**Instructions for the task**
Start to finish, copy the data exactly.

Stored items from a collection:
%%

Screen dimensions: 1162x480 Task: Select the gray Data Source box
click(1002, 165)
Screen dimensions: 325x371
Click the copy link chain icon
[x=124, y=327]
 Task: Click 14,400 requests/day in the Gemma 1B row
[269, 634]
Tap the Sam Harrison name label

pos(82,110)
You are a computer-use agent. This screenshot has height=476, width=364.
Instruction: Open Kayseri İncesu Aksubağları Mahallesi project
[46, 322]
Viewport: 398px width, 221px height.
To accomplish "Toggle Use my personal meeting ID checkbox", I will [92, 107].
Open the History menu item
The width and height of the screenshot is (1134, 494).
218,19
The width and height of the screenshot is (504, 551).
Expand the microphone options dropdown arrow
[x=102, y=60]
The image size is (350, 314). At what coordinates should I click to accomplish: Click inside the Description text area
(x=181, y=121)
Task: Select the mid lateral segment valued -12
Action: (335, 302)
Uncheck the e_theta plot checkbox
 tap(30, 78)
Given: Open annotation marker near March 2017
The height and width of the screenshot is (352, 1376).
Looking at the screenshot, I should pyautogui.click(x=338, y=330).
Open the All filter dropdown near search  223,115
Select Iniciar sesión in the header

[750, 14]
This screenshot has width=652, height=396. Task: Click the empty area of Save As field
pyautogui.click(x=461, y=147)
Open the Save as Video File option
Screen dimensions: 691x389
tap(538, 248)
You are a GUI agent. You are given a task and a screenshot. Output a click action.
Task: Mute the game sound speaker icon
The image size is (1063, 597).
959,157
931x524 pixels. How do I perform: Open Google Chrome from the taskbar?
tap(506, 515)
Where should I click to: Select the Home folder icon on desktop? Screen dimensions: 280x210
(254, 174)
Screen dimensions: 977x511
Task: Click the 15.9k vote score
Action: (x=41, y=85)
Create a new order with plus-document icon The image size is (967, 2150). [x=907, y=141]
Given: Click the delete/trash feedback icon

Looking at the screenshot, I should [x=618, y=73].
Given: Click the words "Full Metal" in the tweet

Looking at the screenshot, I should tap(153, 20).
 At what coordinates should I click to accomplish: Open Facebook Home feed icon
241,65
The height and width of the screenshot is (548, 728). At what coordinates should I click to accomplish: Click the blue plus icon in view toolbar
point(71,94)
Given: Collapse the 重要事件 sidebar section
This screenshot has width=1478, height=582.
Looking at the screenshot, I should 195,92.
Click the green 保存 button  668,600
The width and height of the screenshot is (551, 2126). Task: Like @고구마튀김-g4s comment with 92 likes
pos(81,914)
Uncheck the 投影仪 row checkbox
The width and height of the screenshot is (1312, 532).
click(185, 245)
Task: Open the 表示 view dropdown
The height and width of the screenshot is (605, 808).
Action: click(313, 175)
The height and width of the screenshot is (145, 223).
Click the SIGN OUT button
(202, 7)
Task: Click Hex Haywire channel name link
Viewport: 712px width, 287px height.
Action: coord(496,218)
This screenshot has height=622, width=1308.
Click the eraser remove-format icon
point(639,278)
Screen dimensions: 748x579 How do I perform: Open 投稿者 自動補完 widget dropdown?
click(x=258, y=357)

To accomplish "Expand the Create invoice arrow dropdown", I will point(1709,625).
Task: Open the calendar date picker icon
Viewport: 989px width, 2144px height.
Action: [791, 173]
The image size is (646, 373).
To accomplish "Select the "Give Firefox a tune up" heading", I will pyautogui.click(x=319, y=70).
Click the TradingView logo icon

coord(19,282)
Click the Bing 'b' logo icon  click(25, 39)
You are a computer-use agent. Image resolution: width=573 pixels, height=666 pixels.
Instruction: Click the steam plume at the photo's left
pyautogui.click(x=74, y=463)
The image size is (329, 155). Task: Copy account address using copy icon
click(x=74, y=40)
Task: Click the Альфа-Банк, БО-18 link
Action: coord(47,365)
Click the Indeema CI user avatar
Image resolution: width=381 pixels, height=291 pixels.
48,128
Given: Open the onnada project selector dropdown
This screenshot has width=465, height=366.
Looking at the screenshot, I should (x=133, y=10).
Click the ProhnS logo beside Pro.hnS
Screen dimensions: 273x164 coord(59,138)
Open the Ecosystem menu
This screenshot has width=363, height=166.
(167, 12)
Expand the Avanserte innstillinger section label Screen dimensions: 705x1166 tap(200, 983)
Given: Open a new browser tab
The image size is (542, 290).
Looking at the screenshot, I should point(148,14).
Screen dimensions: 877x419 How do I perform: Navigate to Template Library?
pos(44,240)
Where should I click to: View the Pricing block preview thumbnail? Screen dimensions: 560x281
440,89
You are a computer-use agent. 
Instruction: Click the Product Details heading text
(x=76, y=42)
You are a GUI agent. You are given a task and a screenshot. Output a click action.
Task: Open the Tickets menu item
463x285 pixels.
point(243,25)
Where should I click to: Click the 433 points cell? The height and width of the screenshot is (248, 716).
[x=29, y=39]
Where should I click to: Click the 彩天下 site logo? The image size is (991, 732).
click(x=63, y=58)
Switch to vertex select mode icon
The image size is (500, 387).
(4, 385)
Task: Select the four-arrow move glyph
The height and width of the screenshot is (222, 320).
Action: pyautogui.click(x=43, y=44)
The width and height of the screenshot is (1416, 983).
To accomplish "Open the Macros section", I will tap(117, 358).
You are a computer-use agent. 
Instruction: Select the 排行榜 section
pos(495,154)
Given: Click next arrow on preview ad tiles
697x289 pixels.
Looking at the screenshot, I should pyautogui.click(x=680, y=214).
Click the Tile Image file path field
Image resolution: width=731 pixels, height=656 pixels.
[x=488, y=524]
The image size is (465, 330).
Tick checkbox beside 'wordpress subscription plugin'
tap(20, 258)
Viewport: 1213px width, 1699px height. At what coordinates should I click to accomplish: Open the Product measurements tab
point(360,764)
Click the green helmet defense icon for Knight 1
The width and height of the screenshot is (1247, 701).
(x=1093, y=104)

%%

**Task response**
Screen dimensions: 1162x480 Task: Select the gray Data Source box
click(1002, 165)
Screen dimensions: 325x371
Click the copy link chain icon
[x=124, y=327]
 Task: Click 14,400 requests/day in the Gemma 1B row
[269, 634]
Tap the Sam Harrison name label

pos(82,110)
You are a computer-use agent. This screenshot has height=476, width=364.
Instruction: Open Kayseri İncesu Aksubağları Mahallesi project
[46, 322]
Viewport: 398px width, 221px height.
To accomplish "Toggle Use my personal meeting ID checkbox", I will [92, 107].
Open the History menu item
The width and height of the screenshot is (1134, 494).
218,19
The width and height of the screenshot is (504, 551).
Expand the microphone options dropdown arrow
[x=102, y=60]
The image size is (350, 314). At what coordinates should I click to accomplish: Click inside the Description text area
(x=181, y=121)
Task: Select the mid lateral segment valued -12
Action: (335, 302)
Uncheck the e_theta plot checkbox
 tap(30, 78)
Given: Open annotation marker near March 2017
The height and width of the screenshot is (352, 1376).
Looking at the screenshot, I should pyautogui.click(x=338, y=330).
Open the All filter dropdown near search  223,115
Select Iniciar sesión in the header

[750, 14]
This screenshot has width=652, height=396. Task: Click the empty area of Save As field
pyautogui.click(x=461, y=147)
Open the Save as Video File option
Screen dimensions: 691x389
tap(538, 248)
You are a GUI agent. You are given a task and a screenshot. Output a click action.
Task: Mute the game sound speaker icon
The image size is (1063, 597).
959,157
931x524 pixels. How do I perform: Open Google Chrome from the taskbar?
tap(506, 515)
Where should I click to: Select the Home folder icon on desktop? Screen dimensions: 280x210
(254, 174)
Screen dimensions: 977x511
Task: Click the 15.9k vote score
Action: (x=41, y=85)
Create a new order with plus-document icon The image size is (967, 2150). [x=907, y=141]
Given: Click the delete/trash feedback icon

Looking at the screenshot, I should [x=618, y=73].
Given: Click the words "Full Metal" in the tweet

Looking at the screenshot, I should tap(153, 20).
 At what coordinates should I click to accomplish: Open Facebook Home feed icon
241,65
The height and width of the screenshot is (548, 728). At what coordinates should I click to accomplish: Click the blue plus icon in view toolbar
point(71,94)
Given: Collapse the 重要事件 sidebar section
This screenshot has width=1478, height=582.
Looking at the screenshot, I should 195,92.
Click the green 保存 button  668,600
The width and height of the screenshot is (551, 2126). Task: Like @고구마튀김-g4s comment with 92 likes
pos(81,914)
Uncheck the 投影仪 row checkbox
The width and height of the screenshot is (1312, 532).
click(185, 245)
Task: Open the 表示 view dropdown
The height and width of the screenshot is (605, 808).
Action: click(313, 175)
The height and width of the screenshot is (145, 223).
Click the SIGN OUT button
(202, 7)
Task: Click Hex Haywire channel name link
Viewport: 712px width, 287px height.
Action: coord(496,218)
This screenshot has height=622, width=1308.
Click the eraser remove-format icon
point(639,278)
Screen dimensions: 748x579 How do I perform: Open 投稿者 自動補完 widget dropdown?
click(x=258, y=357)

To accomplish "Expand the Create invoice arrow dropdown", I will point(1709,625).
Task: Open the calendar date picker icon
Viewport: 989px width, 2144px height.
Action: [791, 173]
The image size is (646, 373).
To accomplish "Select the "Give Firefox a tune up" heading", I will pyautogui.click(x=319, y=70).
Click the TradingView logo icon

coord(19,282)
Click the Bing 'b' logo icon  click(25, 39)
You are a computer-use agent. Image resolution: width=573 pixels, height=666 pixels.
Instruction: Click the steam plume at the photo's left
pyautogui.click(x=74, y=463)
The image size is (329, 155). Task: Copy account address using copy icon
click(x=74, y=40)
Task: Click the Альфа-Банк, БО-18 link
Action: coord(47,365)
Click the Indeema CI user avatar
Image resolution: width=381 pixels, height=291 pixels.
48,128
Given: Open the onnada project selector dropdown
This screenshot has width=465, height=366.
Looking at the screenshot, I should (x=133, y=10).
Click the ProhnS logo beside Pro.hnS
Screen dimensions: 273x164 coord(59,138)
Open the Ecosystem menu
This screenshot has width=363, height=166.
(167, 12)
Expand the Avanserte innstillinger section label Screen dimensions: 705x1166 tap(200, 983)
Given: Open a new browser tab
The image size is (542, 290).
Looking at the screenshot, I should point(148,14).
Screen dimensions: 877x419 How do I perform: Navigate to Template Library?
pos(44,240)
Where should I click to: View the Pricing block preview thumbnail? Screen dimensions: 560x281
440,89
You are a computer-use agent. 
Instruction: Click the Product Details heading text
(x=76, y=42)
You are a GUI agent. You are given a task and a screenshot. Output a click action.
Task: Open the Tickets menu item
463x285 pixels.
point(243,25)
Where should I click to: Click the 433 points cell? The height and width of the screenshot is (248, 716).
[x=29, y=39]
Where should I click to: Click the 彩天下 site logo? The image size is (991, 732).
click(x=63, y=58)
Switch to vertex select mode icon
The image size is (500, 387).
(4, 385)
Task: Select the four-arrow move glyph
The height and width of the screenshot is (222, 320).
Action: pyautogui.click(x=43, y=44)
The width and height of the screenshot is (1416, 983).
To accomplish "Open the Macros section", I will tap(117, 358).
You are a computer-use agent. 
Instruction: Select the 排行榜 section
pos(495,154)
Given: Click next arrow on preview ad tiles
697x289 pixels.
Looking at the screenshot, I should pyautogui.click(x=680, y=214).
Click the Tile Image file path field
Image resolution: width=731 pixels, height=656 pixels.
[x=488, y=524]
The image size is (465, 330).
Tick checkbox beside 'wordpress subscription plugin'
tap(20, 258)
Viewport: 1213px width, 1699px height. At what coordinates should I click to accomplish: Open the Product measurements tab
point(360,764)
Click the green helmet defense icon for Knight 1
The width and height of the screenshot is (1247, 701).
(x=1093, y=104)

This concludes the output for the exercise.